Clora tidak bisa berkata apa apa lagi, dia hanya bisa menangis, dia takut terjadi apa apa dengan suaminya, tapi dia juga tidak bisa melarang Bov untuk tidak ikut melawan rogue rogue itu, wlaupun Bov sudah menjadi mantan Alpha disini tapi tanggung jawabnya atas Black Moon Pack tetap berjalan.
Dengan beberapa Warrior nya Bov pun berlari menuju kerumunan itu dan membantu Mycle juga Darvin yang masih bertarung untuk menghabiskan rogue rogue itu.
Mycle dan Darvin cukup terkejut melihat Bov yang tiba tiba saja datang dan langsung membantu menyerang ratusan rogue itu, namun dia tetap berkonsentrasi terhadap rogue yang sedang dilawanya.
********
"Amara? Bangun sayang bangun, kau harus menyelamatkan mereka Amara, bangunlah, kau harus menyelamatkan semuanya, Bangun sayang". Ucap seorang wanita lembut, sangat lembut, membuat Amara merasa nyaman ketika mendengarnya.

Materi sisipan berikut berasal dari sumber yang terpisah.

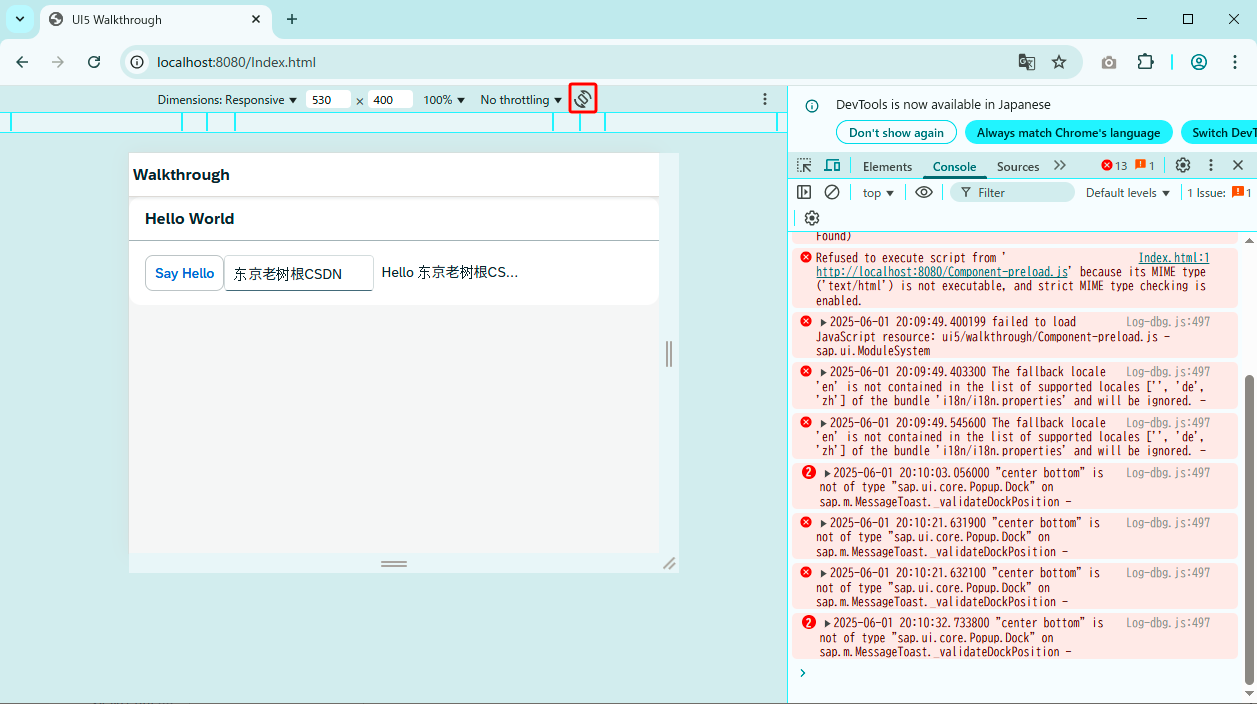Click the Say Hello button
Viewport: 1257px width, 704px height.
(184, 272)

Dengan sangat memaksakan Amara membuka matanya perlahan lahan, sadar kalau dirinya sedang berada di kamar diapun segera mengubah posisinya menjadi duduk, entah mengapa tiba tiba seluruh tubuhnya terasa sangat panas, rasanya dia seperti ingin mengguyur tubuhnya itu dengan air es.
"Kenapa dengan tubuhku?? Mengapa jadu panas seperti ini". Ucapnya sambil mengibas ngibaskan tanganya tetapi itu tidak membuat suhu panas ditubuhnya mereda.
Merasa kalau panasnya malah semakin memanas Amara pun berjalan menuju balkon berniat ingin mendinginkan tubuhnya dengan angin alam dari luar balkon.
Tapi saat melihat keluar sana Amara dibuat terkejut dengan keramaian para serigala yang sedang bertengkar dan jumlahnya itu tidak tergantung berapa banyak.
"Apa Mycle ada disana?? ". Batinya tiba tiba panik.
Dengan tubuh yang panas dan memerah Amara pun berjalan keluar kamar dan melangkah menuruni anak tangga satu persatu.
" Luna?? ". Panggil seseorang dari belakang membuat Amara menoleh, dan ternyata adalah Maid istana.
" Ada apa??! ". Tanya Amara, suaranya sedikit mengeras karna dia sudah sangat terburu buru dan seseorang menghalangi jalanya.
" Kau mau kemana Luna?? ". Tanya Maid itu dengan wajah yang sudah mulai panik.
" Aku akan menyusul Mycle diluar sana, aku tidak akan membiarkan sesuatu terjadi padanya". Ucap Amara dan kembali melangkahkan kakinya sedikit cepat menuju pintu istana.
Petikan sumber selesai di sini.